Calon Manunggal dalam Pilkada
CALON tunggal dalam pilkada serentak menjadi sorotan khusus. Dalam evaluasi pilkada 2017 lalu, Dr Aang Witarsa Rofik, kepala Subdit Monitoring dan Evaluasi Kemendagri, menyatakan bahwa fenomena calon tunggal menunjukkan kurang siapnya parpol dalam menyiapkan kadernya sebagai calon kepala daerah ( jpnn.com, 3/6/2017).
Bahkan, Aang berharap fenomena calon tunggal tidak terjadi dalam pilkada serentak yang digelar di 171 daerah pada 2018 nanti. Sekalipun aturannya kini telah tersedia, perkara calon tunggal pada pilkada sejauh ini memang masih menyisakan sejumlah persoalan.
Gun Gun Heryanto, presidium Asosiasi Ilmuwan Komunikasi Politik Indonesia (AIKPI), dalam Media Indonesia (9/1/2017) menyoroti keberadaan calon tunggal sebagai sesuatu yang ironis dalam demokrasi. Menurut dia, hal itu ironis karena parpol mengabaikan ruang kompetisi pemimpin dalam pilkada.
Dalam telaahnya, Gun Gun melihat pilkada (1) bukan semata-mata urusan prosedural dan instrumental, tetapi juga harus menguatkan aspek substansialnya. (2) Pasangan lebih dari satu membuat adu konsep dan adu gagasan, ruang dialektika, serta menghadirkan sangat banyak panggung yang menguji kapasitas dan kapabilitas calon pemimpin daerah.
Lantas, bagaimana jika parpol sebagai pemegang kunci pilkada bersepakat atas asas musyawarah dengan menampilkan calon tunggal? Apakah harus ’’mengada-adakan’’ dengan membuat calon ’’boneka’’ agar tidak bercalon tunggal?
Sesungguhnya, berapa pun jumlah calon pasangan dalam pilkada, tidaklah masalah.
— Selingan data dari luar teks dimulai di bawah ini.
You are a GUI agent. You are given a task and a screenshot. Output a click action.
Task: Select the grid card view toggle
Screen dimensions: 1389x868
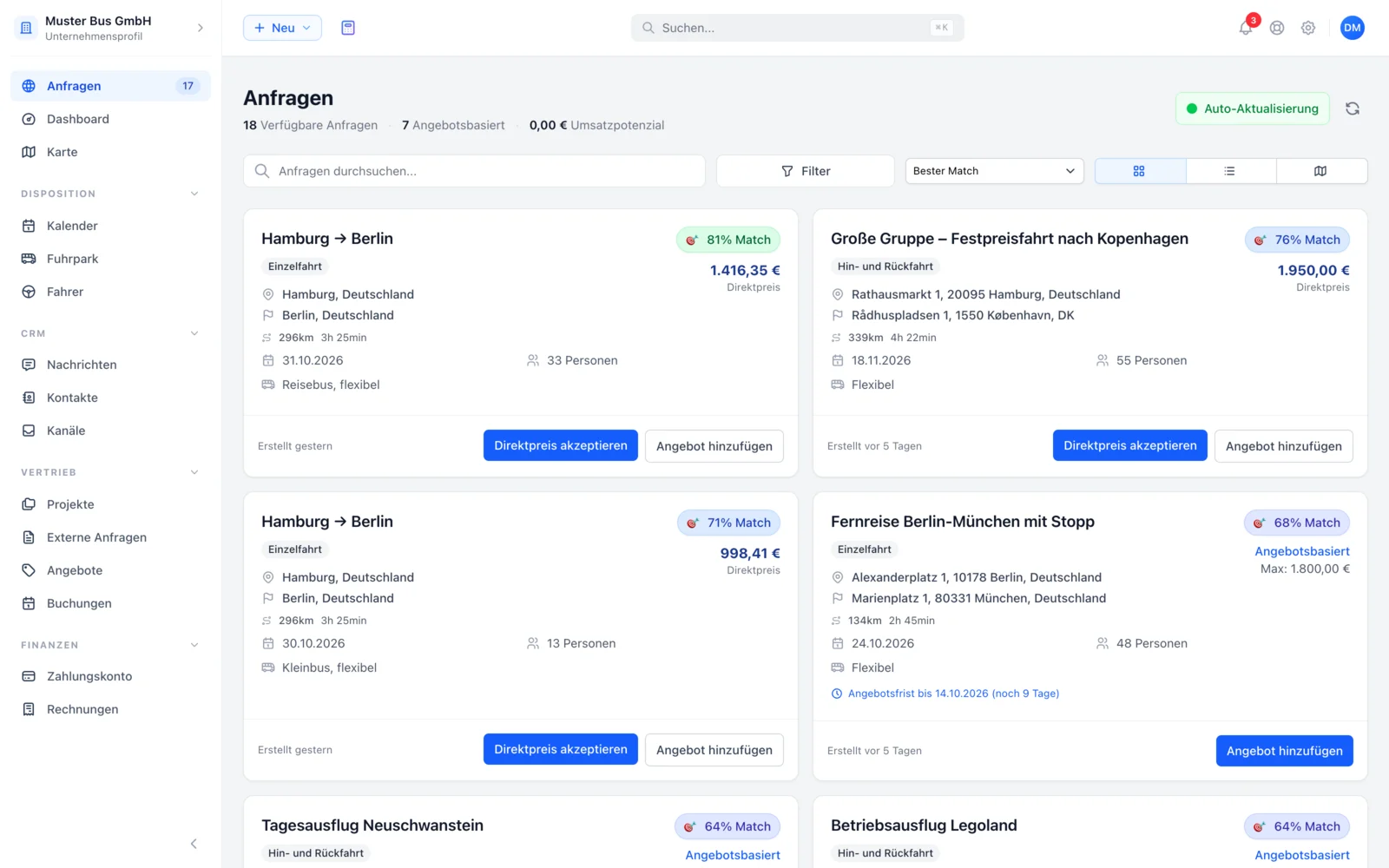[1140, 171]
UU Nomor 10 Tahun 2016 tentang Pemilihan Gubernur, Bupati, dan Wali Kota, khususnya pasal 54C, secara jelas telah menetapkan aturan main dalam penetapan calon tunggal.
Lalu, apa masalahnya? Masalahnya, pilkada merupakan perwujudan proses demokrasi. Praktik demokrasi yang baik tentu tidak hanya bersifat prosedural dan instrumental, melainkan juga substansial.
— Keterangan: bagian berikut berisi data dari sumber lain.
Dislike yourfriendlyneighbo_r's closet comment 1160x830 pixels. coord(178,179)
Pilkada 2017 yang diikuti hampir 75 persen pemegang hak pilih, menjadi ujian besar bagi parpol. Reputasi parpol akan menjadi pertaruhan besar dalam menjalankan praktik demokrasi di Indonesia. Fenomena Calon Tunggal Meski belum bisa disebut tren, memang terjadi kenaikan jumlah pilkada dengan calon tunggal. Pada pilkada serentak 2015, terdapat tiga daerah penyelenggara, yakni Kabupaten Blitar, Kabupaten Tasikmalaya, dan Kabupaten Timor Tengah. Pada 2017, tercatat ada sembilan daerah yang hanya diikuti satu pasangan calon, yakni di Tebingtinggi, Sorong, Tulang Bawang Barat, Pati, Landak, Kota Jayapura, Maluku Tengah, Kabupaten Buton, dan Tambrauw.
Perlu dicatat, sembilan calon tunggal di pilkada serentak 2017 tersebut adalah para petahana. Itulah yang juga dianggap masalah. Sudah calon tunggal, petahana lagi! Bisa diprediksi, paslon tunggal tersebut akan menang dengan gampang.
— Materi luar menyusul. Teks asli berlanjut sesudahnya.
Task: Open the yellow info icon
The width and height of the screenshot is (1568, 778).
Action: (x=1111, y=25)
Kalangan pegiat demokrasi mengkritik fenomena tersebut. Sebab, dengan ’’dominasi’’ pencalonan tunggal dalam pilkada, rakyat tidak diberi kesempatan memilih. Tidak ada ruang kompetitif yang fair dalam rekrutmen pemimpin. Jika kemudian semua parpol berkoalisi menjadi satu (tunggal), hak itu juga bisa dipandang sebagai upaya meniadakan keberagaman kehendak rakyat.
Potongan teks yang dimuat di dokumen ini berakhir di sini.